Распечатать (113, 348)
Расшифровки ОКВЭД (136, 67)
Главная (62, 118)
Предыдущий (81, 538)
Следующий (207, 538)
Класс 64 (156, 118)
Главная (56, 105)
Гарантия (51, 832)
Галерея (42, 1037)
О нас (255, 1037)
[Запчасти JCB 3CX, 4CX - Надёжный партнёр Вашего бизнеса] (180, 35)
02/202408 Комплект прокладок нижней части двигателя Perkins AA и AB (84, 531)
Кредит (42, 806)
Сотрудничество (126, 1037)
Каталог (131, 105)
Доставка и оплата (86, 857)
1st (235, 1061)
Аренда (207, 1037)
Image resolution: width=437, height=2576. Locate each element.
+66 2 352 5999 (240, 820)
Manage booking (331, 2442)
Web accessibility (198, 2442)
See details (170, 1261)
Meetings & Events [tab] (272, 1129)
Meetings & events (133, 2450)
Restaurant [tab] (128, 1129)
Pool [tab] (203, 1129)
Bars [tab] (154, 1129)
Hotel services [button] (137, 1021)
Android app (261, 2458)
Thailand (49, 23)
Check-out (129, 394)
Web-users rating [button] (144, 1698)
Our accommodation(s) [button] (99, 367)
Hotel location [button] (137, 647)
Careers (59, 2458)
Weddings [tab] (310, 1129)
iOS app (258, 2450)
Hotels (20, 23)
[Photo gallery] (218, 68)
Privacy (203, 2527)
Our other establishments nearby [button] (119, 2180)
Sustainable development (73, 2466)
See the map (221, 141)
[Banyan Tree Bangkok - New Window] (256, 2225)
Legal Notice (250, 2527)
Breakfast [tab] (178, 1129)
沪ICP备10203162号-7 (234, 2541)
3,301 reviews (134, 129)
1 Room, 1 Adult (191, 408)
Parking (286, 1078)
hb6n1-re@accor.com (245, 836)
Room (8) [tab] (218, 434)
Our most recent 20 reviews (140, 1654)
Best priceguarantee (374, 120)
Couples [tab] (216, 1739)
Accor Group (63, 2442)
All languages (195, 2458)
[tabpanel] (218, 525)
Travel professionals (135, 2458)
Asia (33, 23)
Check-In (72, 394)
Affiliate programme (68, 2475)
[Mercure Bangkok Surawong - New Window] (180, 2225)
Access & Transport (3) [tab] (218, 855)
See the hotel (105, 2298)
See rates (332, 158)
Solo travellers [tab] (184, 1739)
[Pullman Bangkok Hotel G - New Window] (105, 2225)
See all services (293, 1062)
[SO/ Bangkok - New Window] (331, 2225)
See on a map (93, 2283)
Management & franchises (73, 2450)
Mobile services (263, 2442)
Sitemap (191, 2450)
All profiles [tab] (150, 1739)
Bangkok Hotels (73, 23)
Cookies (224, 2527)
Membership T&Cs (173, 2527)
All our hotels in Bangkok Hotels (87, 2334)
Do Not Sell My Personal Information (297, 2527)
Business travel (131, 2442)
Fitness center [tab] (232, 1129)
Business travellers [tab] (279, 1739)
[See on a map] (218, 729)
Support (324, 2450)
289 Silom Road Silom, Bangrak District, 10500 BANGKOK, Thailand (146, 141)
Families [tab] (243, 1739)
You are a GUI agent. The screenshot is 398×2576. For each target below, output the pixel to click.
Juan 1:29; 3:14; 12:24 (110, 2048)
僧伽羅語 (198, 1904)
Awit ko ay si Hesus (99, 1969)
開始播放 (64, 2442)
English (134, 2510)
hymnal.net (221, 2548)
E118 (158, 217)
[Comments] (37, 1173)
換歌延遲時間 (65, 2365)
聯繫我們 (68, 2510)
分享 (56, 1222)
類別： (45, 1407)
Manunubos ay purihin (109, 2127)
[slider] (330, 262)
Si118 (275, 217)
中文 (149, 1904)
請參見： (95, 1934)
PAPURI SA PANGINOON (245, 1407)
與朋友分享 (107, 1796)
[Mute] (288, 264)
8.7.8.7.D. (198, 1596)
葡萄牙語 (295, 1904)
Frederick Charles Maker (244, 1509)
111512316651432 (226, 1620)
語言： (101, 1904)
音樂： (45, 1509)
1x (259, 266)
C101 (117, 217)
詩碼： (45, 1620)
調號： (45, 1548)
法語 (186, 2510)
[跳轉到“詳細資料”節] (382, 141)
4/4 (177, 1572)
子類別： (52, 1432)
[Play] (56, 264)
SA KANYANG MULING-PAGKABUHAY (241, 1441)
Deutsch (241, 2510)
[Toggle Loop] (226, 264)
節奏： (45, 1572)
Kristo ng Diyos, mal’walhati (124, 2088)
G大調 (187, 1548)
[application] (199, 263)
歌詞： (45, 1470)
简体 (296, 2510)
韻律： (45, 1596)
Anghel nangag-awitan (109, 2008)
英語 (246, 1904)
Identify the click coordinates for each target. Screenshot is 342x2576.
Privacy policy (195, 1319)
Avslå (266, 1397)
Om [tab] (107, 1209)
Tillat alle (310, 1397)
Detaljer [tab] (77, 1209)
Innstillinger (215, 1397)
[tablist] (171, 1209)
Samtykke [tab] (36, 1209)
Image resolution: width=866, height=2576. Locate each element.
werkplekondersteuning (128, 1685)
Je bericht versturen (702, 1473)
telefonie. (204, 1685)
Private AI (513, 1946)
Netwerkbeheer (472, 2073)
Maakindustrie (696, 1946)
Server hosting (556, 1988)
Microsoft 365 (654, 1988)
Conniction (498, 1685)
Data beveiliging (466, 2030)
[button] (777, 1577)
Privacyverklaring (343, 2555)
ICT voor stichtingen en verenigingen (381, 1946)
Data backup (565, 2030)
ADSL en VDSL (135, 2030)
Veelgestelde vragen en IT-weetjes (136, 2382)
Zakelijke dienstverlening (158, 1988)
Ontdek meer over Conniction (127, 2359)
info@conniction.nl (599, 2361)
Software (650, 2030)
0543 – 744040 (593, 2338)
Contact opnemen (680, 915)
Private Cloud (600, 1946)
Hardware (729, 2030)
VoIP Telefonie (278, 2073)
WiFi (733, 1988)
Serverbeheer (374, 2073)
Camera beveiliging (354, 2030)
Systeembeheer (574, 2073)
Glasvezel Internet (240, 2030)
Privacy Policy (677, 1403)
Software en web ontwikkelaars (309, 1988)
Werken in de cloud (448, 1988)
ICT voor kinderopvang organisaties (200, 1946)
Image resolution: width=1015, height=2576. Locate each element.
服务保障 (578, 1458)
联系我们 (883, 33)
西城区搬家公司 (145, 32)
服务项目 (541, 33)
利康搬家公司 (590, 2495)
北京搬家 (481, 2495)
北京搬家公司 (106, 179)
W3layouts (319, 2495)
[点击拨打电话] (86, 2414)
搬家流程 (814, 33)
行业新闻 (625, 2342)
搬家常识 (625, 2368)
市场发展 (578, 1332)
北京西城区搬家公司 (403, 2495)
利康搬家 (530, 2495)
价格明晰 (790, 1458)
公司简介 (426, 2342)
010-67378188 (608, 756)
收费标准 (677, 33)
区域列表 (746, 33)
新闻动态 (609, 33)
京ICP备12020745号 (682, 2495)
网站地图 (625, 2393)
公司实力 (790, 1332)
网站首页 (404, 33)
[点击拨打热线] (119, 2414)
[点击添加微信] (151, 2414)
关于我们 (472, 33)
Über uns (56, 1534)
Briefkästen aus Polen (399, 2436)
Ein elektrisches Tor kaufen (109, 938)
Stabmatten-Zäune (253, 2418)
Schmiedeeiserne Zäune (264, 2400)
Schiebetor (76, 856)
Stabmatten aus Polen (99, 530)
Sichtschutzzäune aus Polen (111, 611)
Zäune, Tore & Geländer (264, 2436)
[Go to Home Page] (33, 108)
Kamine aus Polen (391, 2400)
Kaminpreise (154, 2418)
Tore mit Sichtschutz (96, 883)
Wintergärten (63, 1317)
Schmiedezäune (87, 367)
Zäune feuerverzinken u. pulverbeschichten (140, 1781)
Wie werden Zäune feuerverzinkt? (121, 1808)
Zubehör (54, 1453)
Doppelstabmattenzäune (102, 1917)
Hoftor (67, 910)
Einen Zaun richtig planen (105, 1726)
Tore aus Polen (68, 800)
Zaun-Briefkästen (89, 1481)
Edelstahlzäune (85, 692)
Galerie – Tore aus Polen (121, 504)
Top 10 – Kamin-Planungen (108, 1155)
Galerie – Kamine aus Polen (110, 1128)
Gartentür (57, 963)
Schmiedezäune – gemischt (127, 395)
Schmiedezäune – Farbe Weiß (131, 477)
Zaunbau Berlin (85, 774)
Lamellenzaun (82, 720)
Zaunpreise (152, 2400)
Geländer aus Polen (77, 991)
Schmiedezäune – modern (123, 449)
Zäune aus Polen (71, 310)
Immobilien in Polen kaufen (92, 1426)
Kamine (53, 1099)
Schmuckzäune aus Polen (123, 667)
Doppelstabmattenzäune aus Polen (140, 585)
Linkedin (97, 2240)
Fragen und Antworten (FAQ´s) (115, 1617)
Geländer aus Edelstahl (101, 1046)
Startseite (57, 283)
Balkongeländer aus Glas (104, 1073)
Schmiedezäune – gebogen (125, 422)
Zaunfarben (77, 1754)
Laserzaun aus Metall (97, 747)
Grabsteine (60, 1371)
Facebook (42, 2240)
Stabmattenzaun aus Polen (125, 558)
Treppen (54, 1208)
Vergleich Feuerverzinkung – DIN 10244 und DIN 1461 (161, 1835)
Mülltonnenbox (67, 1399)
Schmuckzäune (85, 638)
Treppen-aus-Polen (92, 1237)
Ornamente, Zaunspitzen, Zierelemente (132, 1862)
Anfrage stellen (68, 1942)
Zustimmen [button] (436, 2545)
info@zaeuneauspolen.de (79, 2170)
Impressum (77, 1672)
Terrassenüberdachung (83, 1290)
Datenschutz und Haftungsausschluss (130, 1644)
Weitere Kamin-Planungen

- **Exercise**
Each line of the listing above that includes the word "target" should be copied.

- **Response box**
You are a GUI agent. The screenshot is 398×2576. For each target below, output the pixel to click.
Identify the click coordinates for each target. Screenshot is 342x2576.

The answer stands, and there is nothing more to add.